Steve: The morning of the wedding, Briony and I got ready in our room. Even though I’m the one who doesn’t like attention, I was oddly not nervous at all for our wedding. As people arrived and Briony finished getting ready, I walked around and talked to all of our guests. Hanging out with everybody in a casual way helped me feel less nervous. We hired a sitter to come take our dogs for the day, and she brought Gucci out dressed in a tux as guests were arriving so she could hang out with some of our guests, which was really nice. Rue is still learning to trust people, so she stayed inside.

Briony: I did a good job of being chill the whole day. The only time I got nervous was right before I had to go out and walk down the aisle, which was weird because I’m normally quite comfortable being in the spotlight. I was also trying really hard not to cry, because I’m not a “single cute tear down my cheek” person. It gets messy. So when I walked out, I didn’t look at anyone except for Steve. I was thinking, Just get to Steve. Just get to Steve. Once I was with him and he held my hands, I knew I’d be okay. Steve could tell that I was nervous, so he started doing a thumb war with me to calm me down, which was funny—and it worked.

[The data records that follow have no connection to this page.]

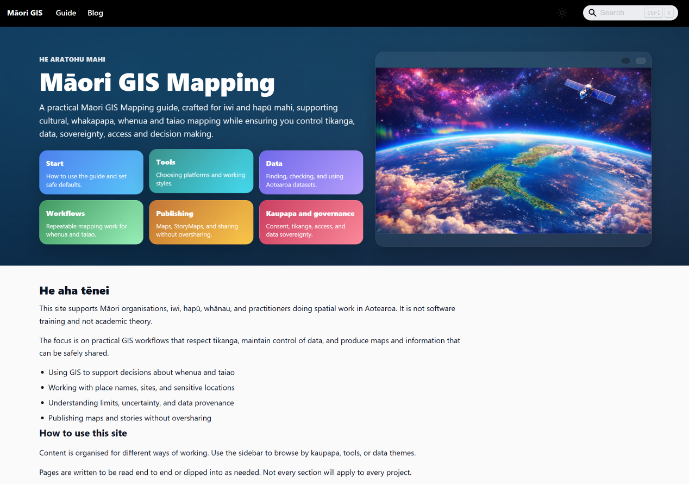Open the Start guide card
This screenshot has width=689, height=484.
(x=91, y=172)
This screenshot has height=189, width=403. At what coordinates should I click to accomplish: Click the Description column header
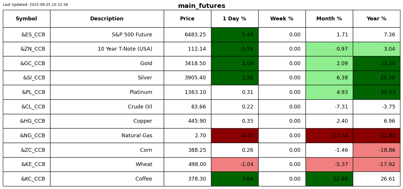pos(107,19)
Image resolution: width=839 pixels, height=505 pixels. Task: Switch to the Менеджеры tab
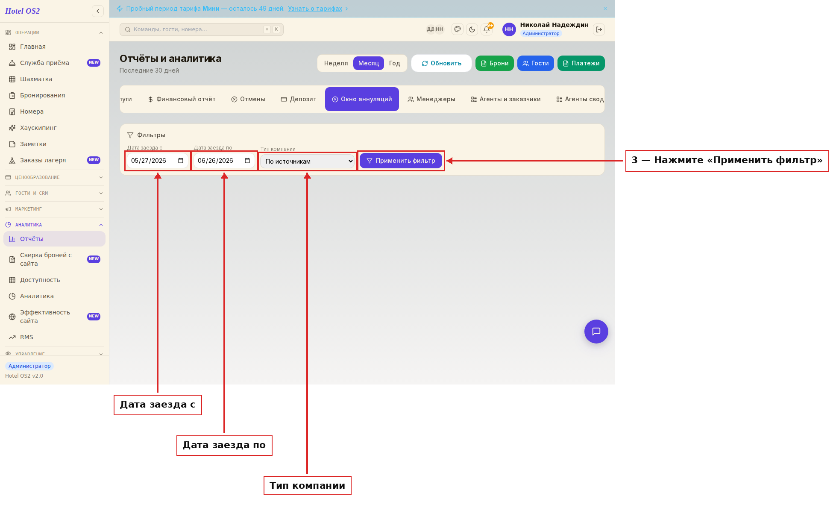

Real Weddings: Inside a kitschy art-filled celebration at the June Motel

Steve: Our ceremony was quick, about 15 minutes. Then our guests moved to a cocktail hour while Briony and I had some photos taken. Dinner was family-style—we had shrimp cocktail, burrata and tomato salad, steak, and fried chicken.

Briony: I thought it would be fun if the wedding cake was a bunch of different wedding cakes stacked on top of each other. My friend Loren, who makes me a cake every year for my sobriety anniversary, built it. There were nine cakes on top of each other in seven tiers. It was perfect.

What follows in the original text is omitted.